If your aim high, say for 2x or 4x performance, the impediments in your way must be removed. A sample can be:
- Environment coherence and access
- Not getting help from business
- Removing worthless routines
- Tools and machines
Doing this can be tricky since they rarely live within the team limit. However, dealing with impediments is an excellent task for your management to chew off.
If you need to ask for one single thing off your manager – it is to get their commitment to help you with impediments. However, be humble and recognize that their effort and capacity is not endless. Battling organizational tasks is not "easy wins". So you are better off if they deal with a few at a time, but actually resolve them.

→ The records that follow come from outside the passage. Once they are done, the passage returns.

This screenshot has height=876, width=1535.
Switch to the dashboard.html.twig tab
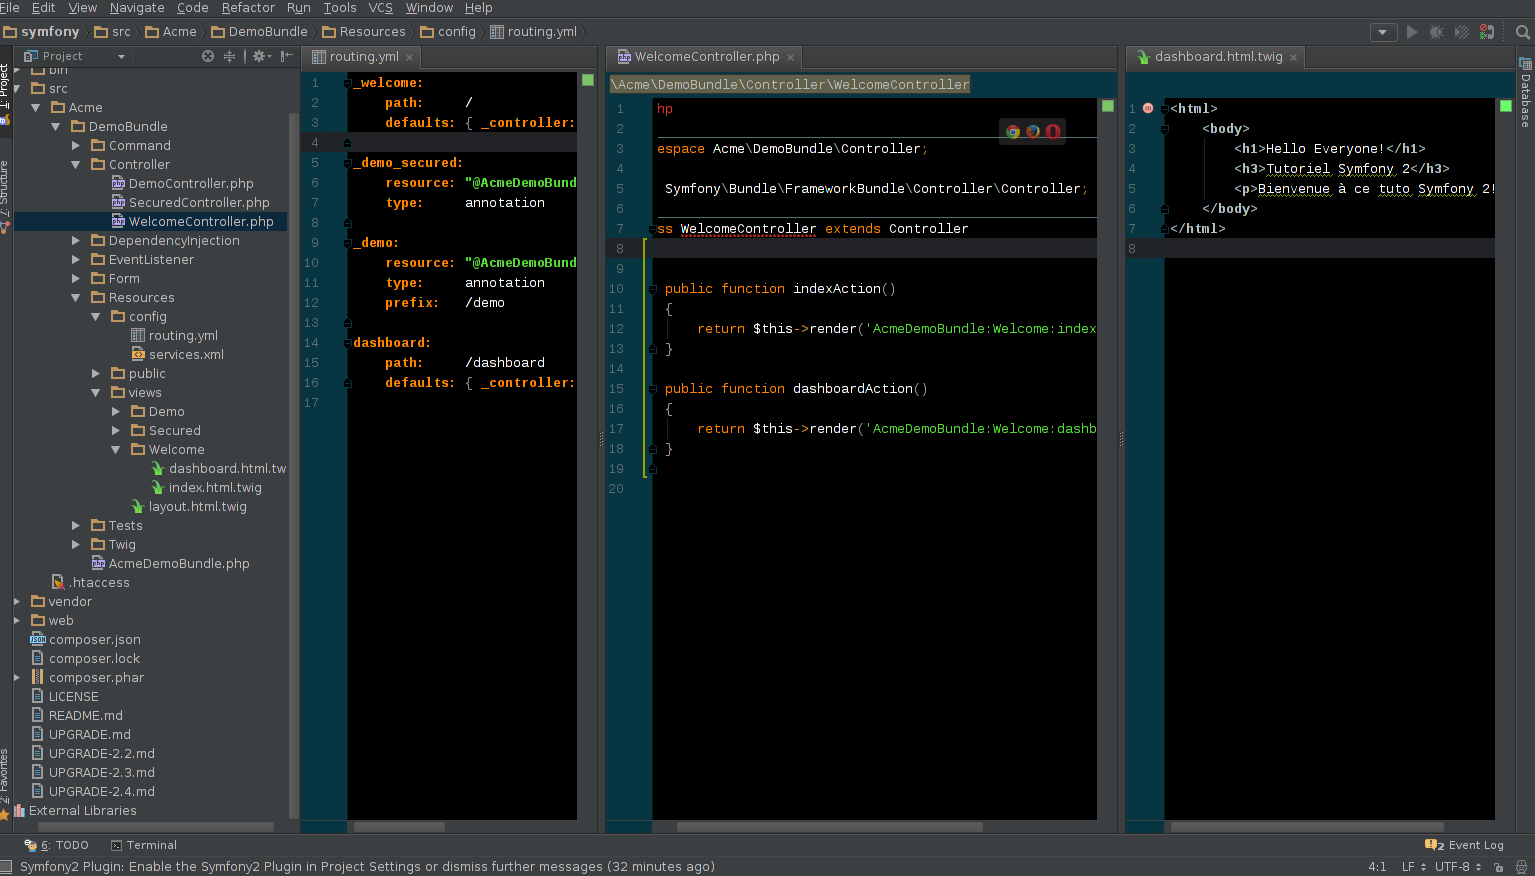(1217, 57)
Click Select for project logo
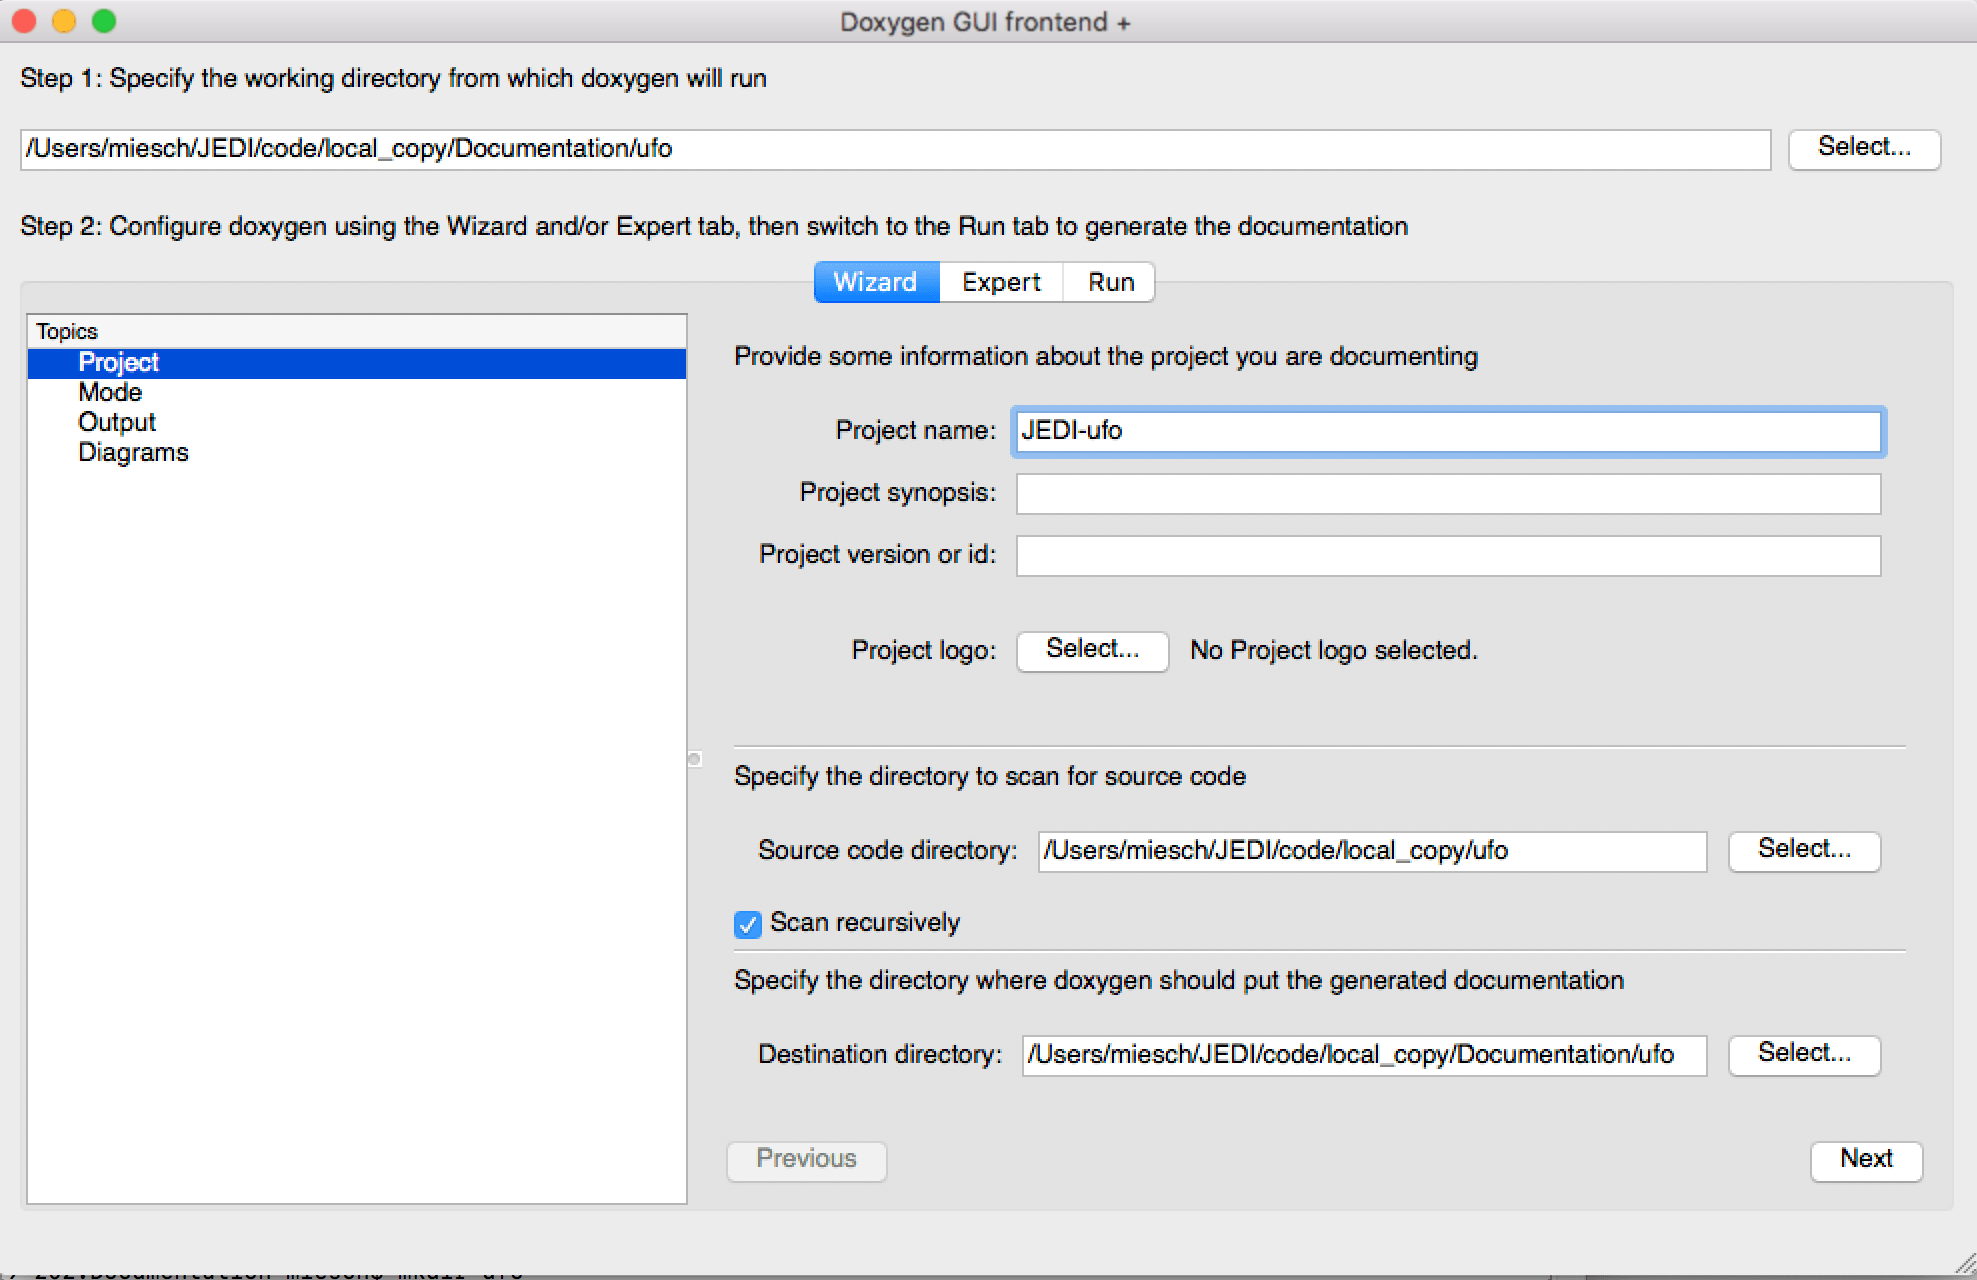The image size is (1977, 1280). [x=1091, y=650]
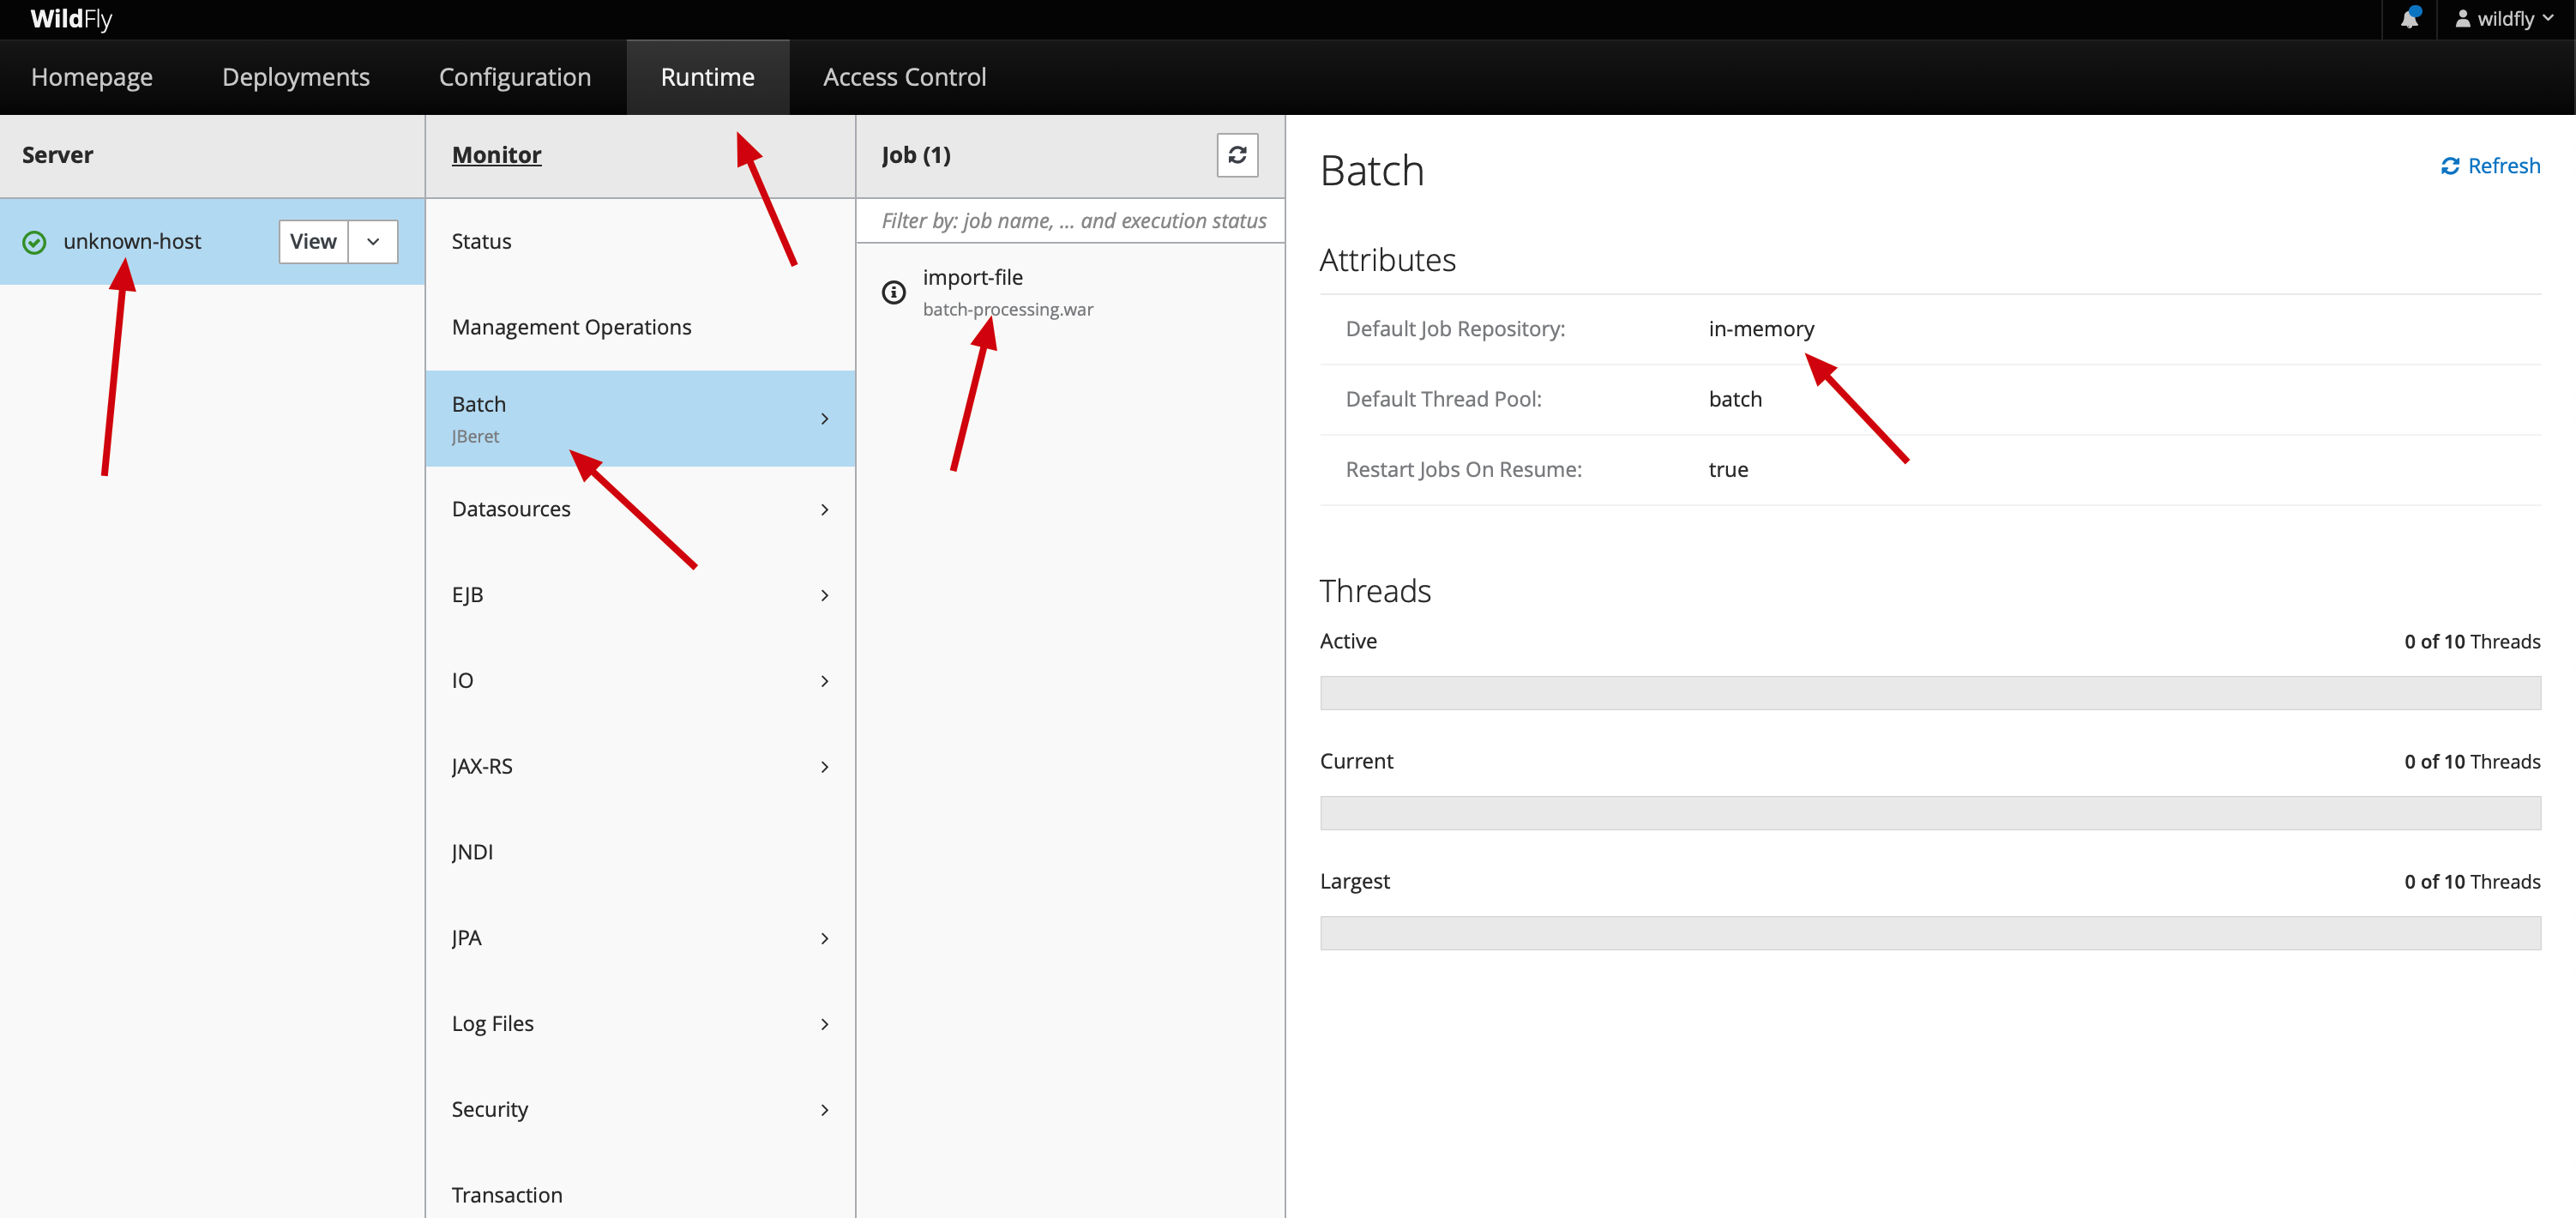Click the notifications bell icon
Viewport: 2576px width, 1218px height.
(2409, 19)
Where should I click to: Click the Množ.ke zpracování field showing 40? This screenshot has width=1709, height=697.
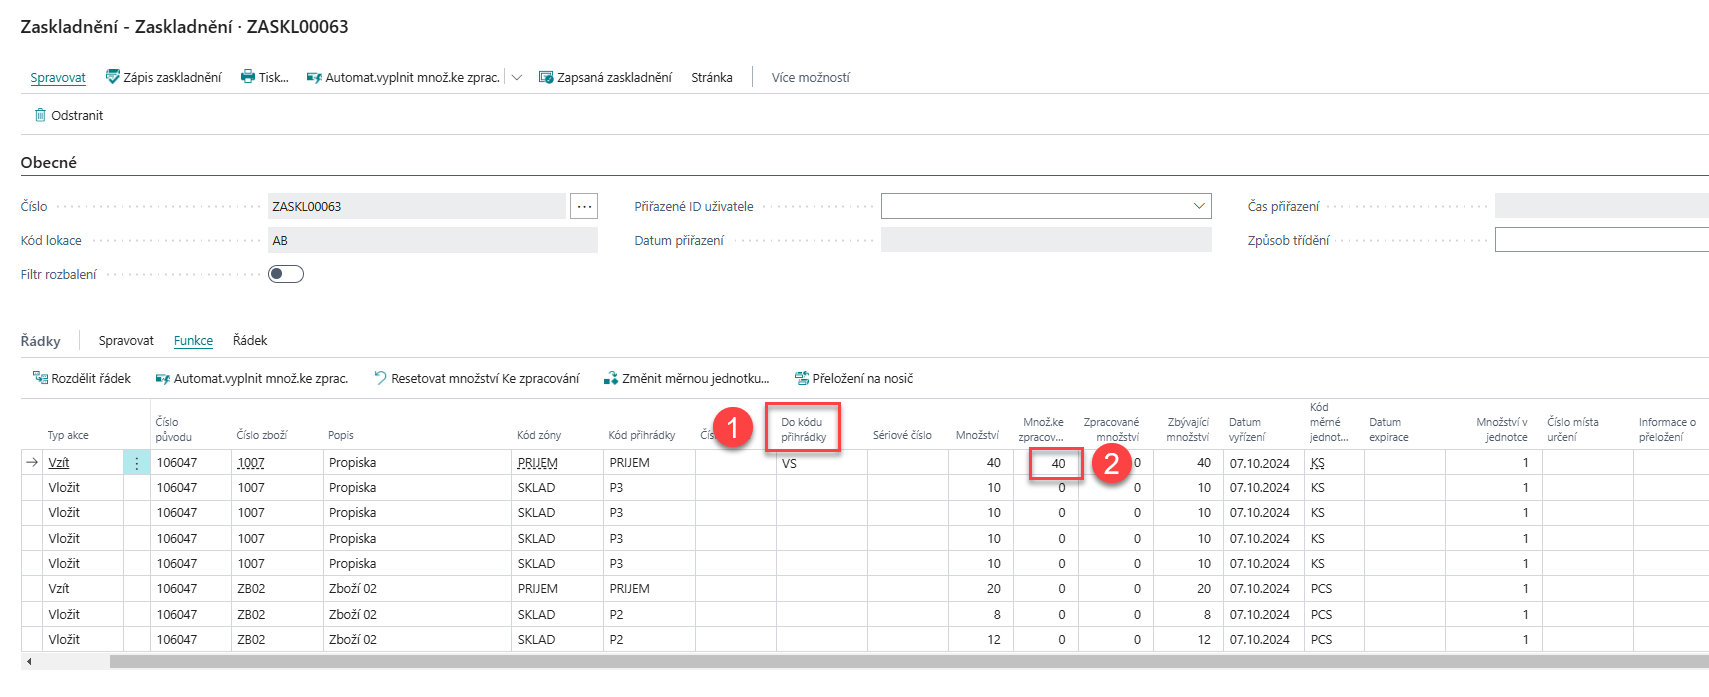click(1056, 463)
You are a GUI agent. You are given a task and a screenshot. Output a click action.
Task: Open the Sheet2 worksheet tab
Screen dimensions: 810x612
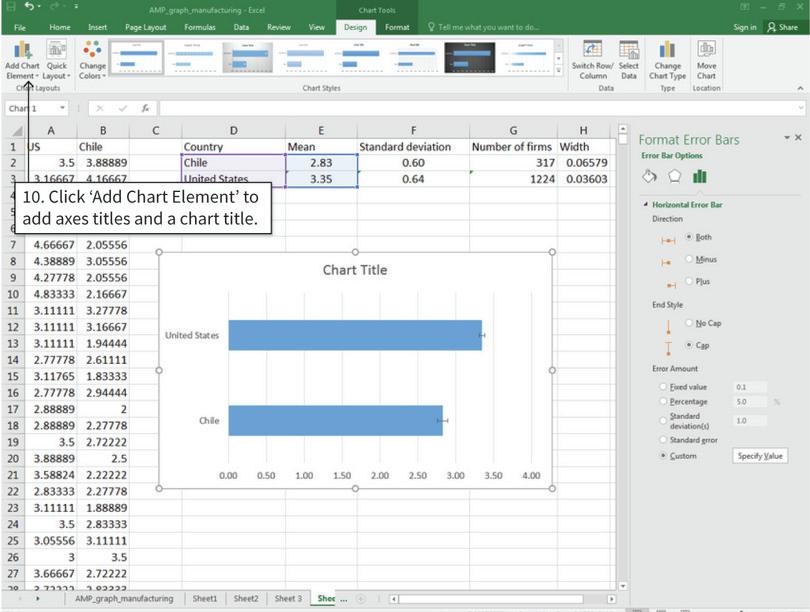coord(245,598)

What I do is I ask team managers to assign two slots for impediments. And in the same way as team has their board,I make them visible outside the managers door:
The slots can be filled by the team. Good sources are daily standup or the retrospective. If both slots are filled, team cannot assign one more impediment to the manager.
Rule: Team decides if the impediment has been solved or not.
Now, don’t not stop there. If team manager can’t get the problem solved he can escalate this to his department manager:
I’m surprised how well this worked, both in getting real help and in not setting unrealistic expectations from teams point of view. A team biggest fear is often that an impediment will be "dropped" or "lost" over time. This lowers/removes that fear.
A learning experience is that all managers who tested working in this way have all made significant impact resolving even difficult issues. In the beginning most slots were filled But after 2-3 months free slots started to appear. So expect a "peak" early on, levelling out over time.
If you can’t get permission to make impediments visible outside the managers door, try the ‘fridge’ guerilla technique. (Invented and tested by my collegue Hans Brattberg). Put open impediments on the fridge door. That also does the trick!
Brilliant idea!
Simple and powerful combination of an information radiator and a queue system that encourages and communicates management commitment. Brilliant!